Kini, senyum itu kembali nampak meski tipis. Bagai sinar mentari yang masuk ke ruangan melalui celah-celah ruang. Sudah bisa menjadi suatu pertanda bahwa mentari mulai merangkak menyinari belahan bumi.
"Sepuluh persen sedih, dua puluh persen terharu, dua puluh persen lega, sisanya seneng." Jelasnya pelan.
"Campur aduk ya?" Tanya Praksa yang belum menemukan topik lain. Hanya sekadar mengonfirmasi untuk memperpanjang waktu guna memikirkan kalimat yang akan ia ucapkan selanjutnya.
"Tapi enak kalau nggak dicampur aduk, Om."
"Selera itu. Kalau bubur, Om suka yang nggak dicampur aduk. Kalau gado-gado enak yang diaduk." Balas Praksa yang tak menyangka kalimat itu keluar dari bibirnya. Prinsipnya adalah obrolan tak boleh terhenti begitu saja. Meski jawabannya sekenanya, ia yakin sosok di sampingnya tak akan menertawakannya.
"Memang kalau nggak dicampur aduk masih bisa disebut gado-gado ya?"
"Om juga tidak tau. Tapi, kenapa malah jadi bahas makanan?"
"Dari perasaan ke makanan. Samaan rimanya." Jawab anak itu melisankan hal yang sekelebat melewati ranah pikirannya.
"Untung kamu ngobrolnya sama, Om." Balas Praksa membuat sang ponakan tertawa ringan.
Tak berselang lama, mobil yang melaju sedang itu memasuki gerbang, tepat saat adzan magrib pertamakali berkumandang di kawasan tersebut.
Praksa merangkul bahu sosok yang tampak mungil jika berdekatan dengan tubuhnya yang tinggi dan kekar. Hingga kemudian atensi Risa membuat langkah-langkah itu mendekati perempuan yang kini tengah tersenyum, menatap sosok yang dirangkul Praksa.
"Tante kira cepet baliknya. Eh, ternyata dibawa kabur Mas Praksa."

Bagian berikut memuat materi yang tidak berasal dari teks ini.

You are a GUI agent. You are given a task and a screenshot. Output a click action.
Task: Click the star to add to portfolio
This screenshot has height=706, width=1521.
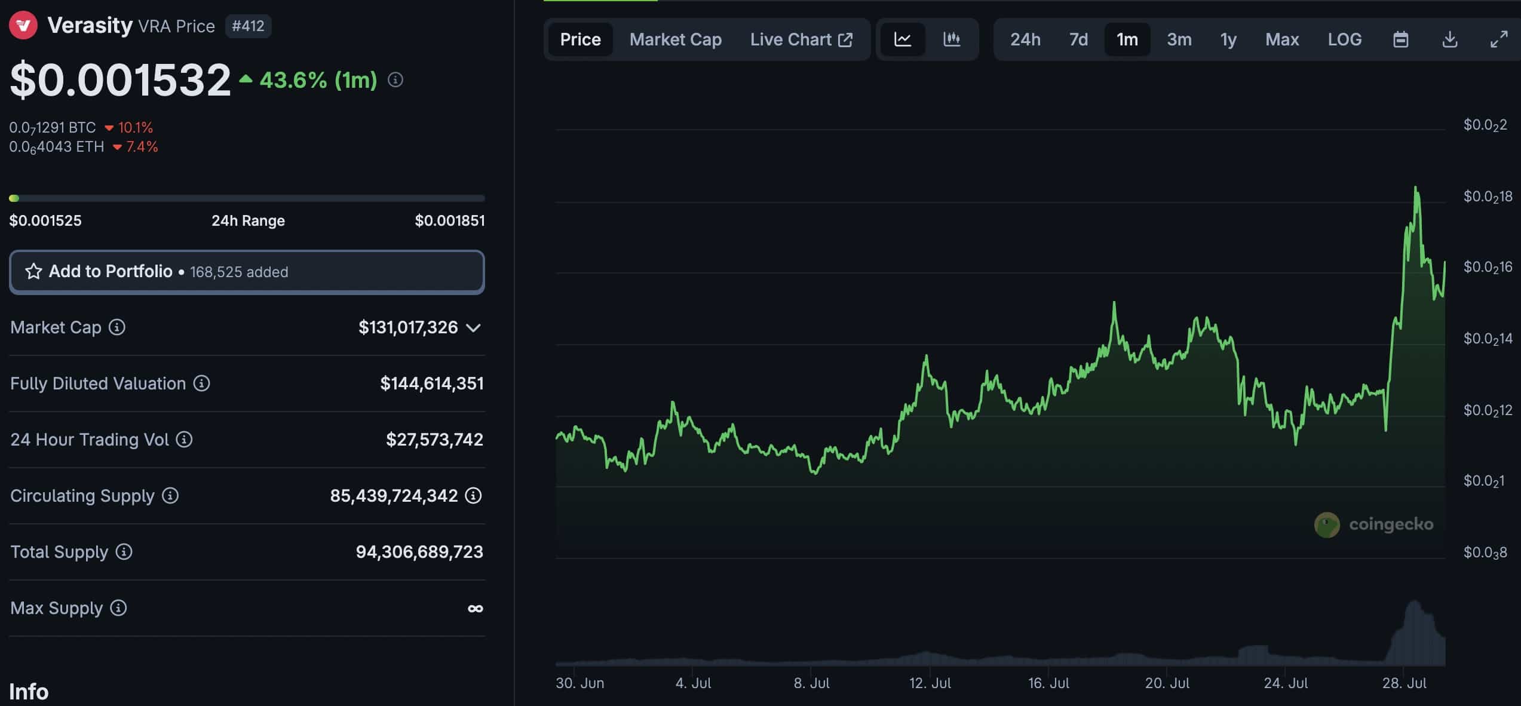35,272
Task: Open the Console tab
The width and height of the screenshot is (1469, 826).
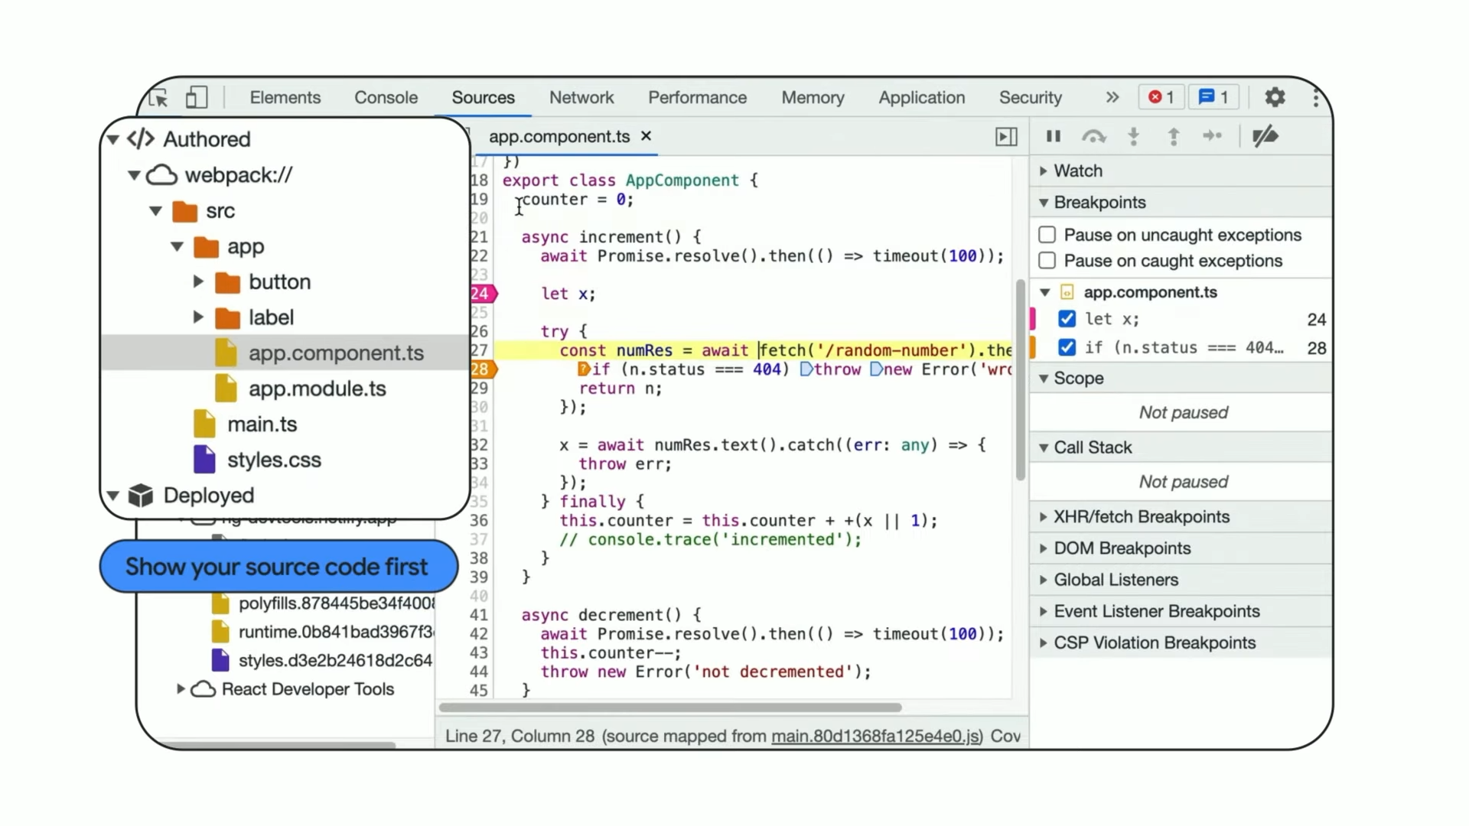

Tangan kanan Risa terulur, menyentuh pipi lembut sosok yang sudah telanjur ia sayangi. Sementara Praksa kini memilih berlalu, membiarkan sang istri mengambil alih sosok yang beberapa jam ini pergi bersamanya.
"Adek tidur ya?"
"Iya, Kak. Adek dijagain sama Tante Afra."
Langkah keduanya kini masuk semakin dalam. Risa memang berniat mengantarkan sosoknya memasuki kamar. Namun, kini langkah wanita itu justru terhenti di depan pintu kamar lain yang otomatis membuat sosok di sisinya juga mengikuti. Keinginan untuk pergi terus mengetuk hatinya, tapi kini tertahan menyadari presensi seseorang yang menatap penuh ke arah Risa.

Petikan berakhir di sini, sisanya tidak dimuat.